First, the Google-owned, London-based artificial intelligence (AI) research center wowed the world with a computer program that had taught itself to play nearly 50 different 1980s-era Atari games—from Pong and Breakout to Pac-Man, Space Invaders, Boxing, and more—using as input nothing but pixel positions and game scores, performing at or above the human level in more than half these varied games. Then, this January, DeepMind researchers impressed experts with a feat in the realm of strategy games: AlphaGo, their Go-playing program, beat the European champion in the ancient board game, which poses a much tougher AI challenge than chess. Less than two months later, AlphaGo scored an even greater victory: it won 4 games in a best-of-5 series against the best Go player in the world, surprising the champion himself.
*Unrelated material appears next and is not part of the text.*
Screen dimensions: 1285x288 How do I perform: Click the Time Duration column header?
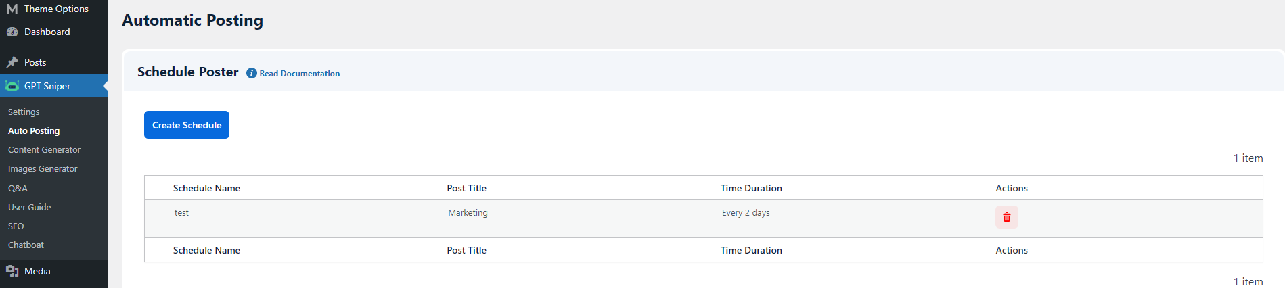click(751, 188)
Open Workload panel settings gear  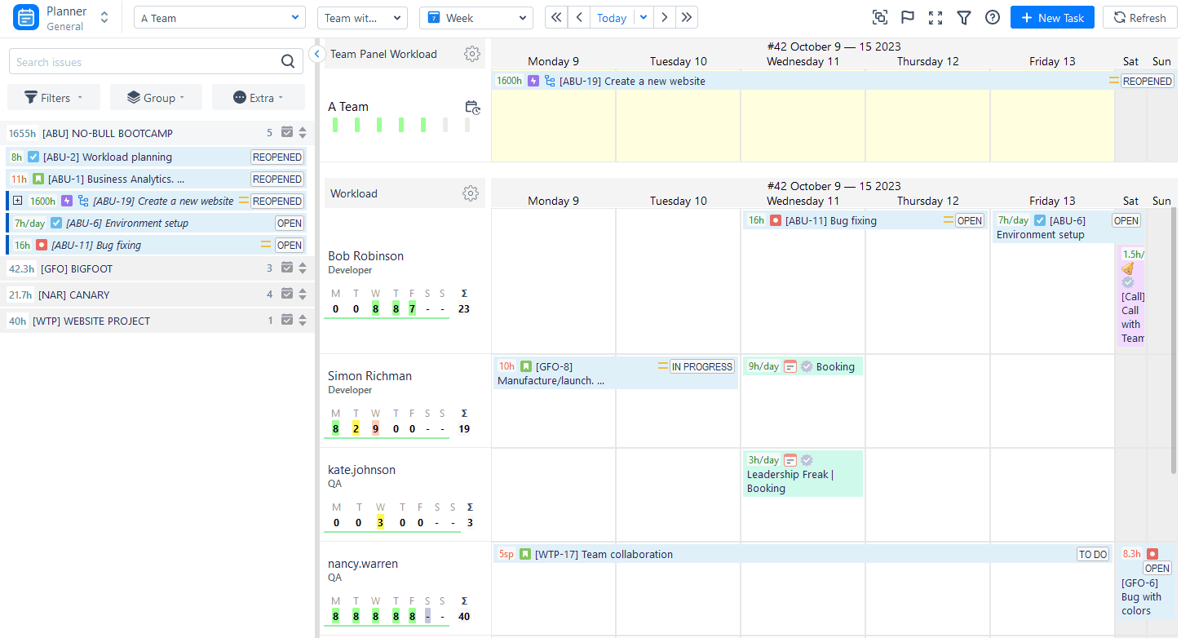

The idea that a computer can learn to play such complex games from scratch and achieve a proficient level elicits gee-whiz reactions from the general public, and DeepMind's triumphs have heightened academic and commercial interest in the AI field behind DeepMind's methods: a blend of deep neural networks and reinforcement learning called "deep reinforcement learning."

"Reinforcement learning is a model of learning where you're not given a solution—you have to discover it by trial and error," explains Sridhar Mahadevan, a professor at the University of Massachusetts Amherst, a longtime center of research into reinforcement learning.

The clearest contrast is with supervised learning, the kind used to train image recognition software, in which the supervision comes in the form of labeled examples (and requires people to label them). Reinforcement learning, on the other hand, "is a way of not needing labels, or labeling automatically by who's winning or losing—by the rewards," explains University of Alberta computer scientist Rich Sutton, a co-founder of the field of reinforcement learning and co-author of the standard textbook on the subject. In reinforcement learning, the better your moves are, the more rewards you get, "so you can learn to play the Go game by playing the moves and winning or losing, and no one has to tell you if that was a good move or a bad move because you can figure it out for yourself; it led to a win, so it was a good move."

Sutton knows the process is not as simple as that. Even in the neat, tightly controlled world of a game, deducing which moves lead to a win is a notoriously difficult problem because of the delay between an action and its reward, a key feature of reinforcement learning. In many games, you receive no feedback at all until the end of the game, such as a 1 for a win or a −1 for a loss.

"Typically, you have to go through hundreds of actions before your score increases," explains Pieter Abbeel, an associate professor at the University of California, Berkeley, who applies deep reinforcement learning to robotics. (For a robot, a reward comes for completing a task, such as correctly assembling two Lego pieces.) "Before you understand how the game works, and are learning through your own trial and error," Abbeel says, "you just kind of do things, and every now and then your score goes up, and every now and then it goes down, or doesn't go up. How do you tease apart which subset of things that you did contributed to your score going up, and which subset was just kind of a waste of time?"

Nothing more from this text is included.